● **Written task 1**
Copy the collection rows verbatim, from the line holding "Click the light" through the line holding "pyautogui.click(x=52, y=96)", with both of those lines included.

● **Text extract**
The opinion of the court was delivered by: TELESCA
Plaintiffs in this case have challenged on various grounds the United States Army Corps of Engineers project to open Irondequoit Bay by the construction of jetties into Lake Ontario, the enlargement of the channel from the Bay into the Lake, and the (at least temporary) removal of the bridge which presently spans the channel. Pending before me is plaintiffs' motion for a preliminary injunction on the grounds that (1) the project does not comply with Public Law 85-500, the Congressional enabling legislation for the project, and (2) the Environmental Impact Statement (EIS) for the project inadequately discusses the traffic and other impacts of severing the existing bridge. For the reasons set forth below, plaintiffs' motion for preliminary injunction is granted.

● **Written task 2**
Carry the court opinion on the Irondequoit Bay project forward from its final sentence.

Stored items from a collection
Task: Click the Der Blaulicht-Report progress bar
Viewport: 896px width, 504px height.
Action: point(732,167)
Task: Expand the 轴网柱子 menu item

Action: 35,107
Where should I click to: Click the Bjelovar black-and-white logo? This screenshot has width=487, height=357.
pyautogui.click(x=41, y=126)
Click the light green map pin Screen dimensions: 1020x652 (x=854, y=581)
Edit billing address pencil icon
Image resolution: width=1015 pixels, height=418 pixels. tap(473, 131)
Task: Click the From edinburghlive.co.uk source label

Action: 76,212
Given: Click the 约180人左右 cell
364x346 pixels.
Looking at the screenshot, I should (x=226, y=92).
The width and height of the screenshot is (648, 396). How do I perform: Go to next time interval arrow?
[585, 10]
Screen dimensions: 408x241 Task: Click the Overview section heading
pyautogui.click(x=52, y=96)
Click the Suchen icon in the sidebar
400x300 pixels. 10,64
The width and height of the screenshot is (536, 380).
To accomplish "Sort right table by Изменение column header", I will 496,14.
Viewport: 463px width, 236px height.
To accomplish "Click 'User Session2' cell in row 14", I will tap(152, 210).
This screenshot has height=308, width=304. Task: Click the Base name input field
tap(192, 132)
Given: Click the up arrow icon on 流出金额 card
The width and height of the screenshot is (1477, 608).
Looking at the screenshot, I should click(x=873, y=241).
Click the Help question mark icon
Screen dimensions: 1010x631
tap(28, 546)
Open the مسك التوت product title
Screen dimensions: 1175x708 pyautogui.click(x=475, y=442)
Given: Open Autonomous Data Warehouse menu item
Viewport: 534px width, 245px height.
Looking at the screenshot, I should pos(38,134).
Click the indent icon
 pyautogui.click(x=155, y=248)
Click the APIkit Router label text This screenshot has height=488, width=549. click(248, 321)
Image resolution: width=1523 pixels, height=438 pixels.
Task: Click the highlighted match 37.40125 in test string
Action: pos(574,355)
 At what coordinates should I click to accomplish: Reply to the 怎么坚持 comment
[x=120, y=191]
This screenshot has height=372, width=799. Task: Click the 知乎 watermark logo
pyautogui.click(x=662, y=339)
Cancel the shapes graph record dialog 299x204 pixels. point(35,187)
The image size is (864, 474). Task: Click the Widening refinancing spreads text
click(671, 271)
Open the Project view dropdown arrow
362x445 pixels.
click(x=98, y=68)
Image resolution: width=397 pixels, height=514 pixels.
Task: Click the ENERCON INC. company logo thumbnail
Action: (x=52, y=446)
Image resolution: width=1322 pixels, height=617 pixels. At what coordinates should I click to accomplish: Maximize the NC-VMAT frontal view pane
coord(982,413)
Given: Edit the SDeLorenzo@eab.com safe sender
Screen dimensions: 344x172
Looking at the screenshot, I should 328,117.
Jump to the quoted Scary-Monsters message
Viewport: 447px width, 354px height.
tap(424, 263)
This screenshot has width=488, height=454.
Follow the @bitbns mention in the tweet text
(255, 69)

● **Exercise answer 1**
Click the light green map pin Screen dimensions: 1020x652 (x=854, y=581)
Edit billing address pencil icon
Image resolution: width=1015 pixels, height=418 pixels. tap(473, 131)
Task: Click the From edinburghlive.co.uk source label

Action: 76,212
Given: Click the 约180人左右 cell
364x346 pixels.
Looking at the screenshot, I should (x=226, y=92).
The width and height of the screenshot is (648, 396). How do I perform: Go to next time interval arrow?
[585, 10]
Screen dimensions: 408x241 Task: Click the Overview section heading
pyautogui.click(x=52, y=96)

● **Exercise answer 2**
By Public Law 85-500, known as the "River and Harbor Act of 1958", enacted on July 3, 1958, Congress authorized the enlargement of the existing channel connecting Irondequoit Bay to Lake Ontario by the U.S. Army Corps of Engineers. The project was to be completed in accordance with the plans and subject to the conditions recommended by the Chief of Engineers in House Document (HD) 332, para. 74, which contained the following recommendation:
That the [project] be subject to the condition that responsible local agencies give assurances satisfactory to the Secretary of the Army that without cost to the United States they will
(f) Replace and relocate the existing highway bridge with a new structure providing a vertical clearance of 40 feet above low-water datum in a location consistent with the recommended plan of improvement, in accordance with plans approved by the Chief of Engineers.
As noted in paragraph 72 of HD 332, the project as authorized was to be constructed "in general accordance with plan A shown on the map accompanying this report with such modifications as in the opinion of the Chief of Engineers may be desirable". Plan A itself indicates that the bridge was to be constructed by "local interests", not by the Corps of Engineers, at a site different from the current location of the channel.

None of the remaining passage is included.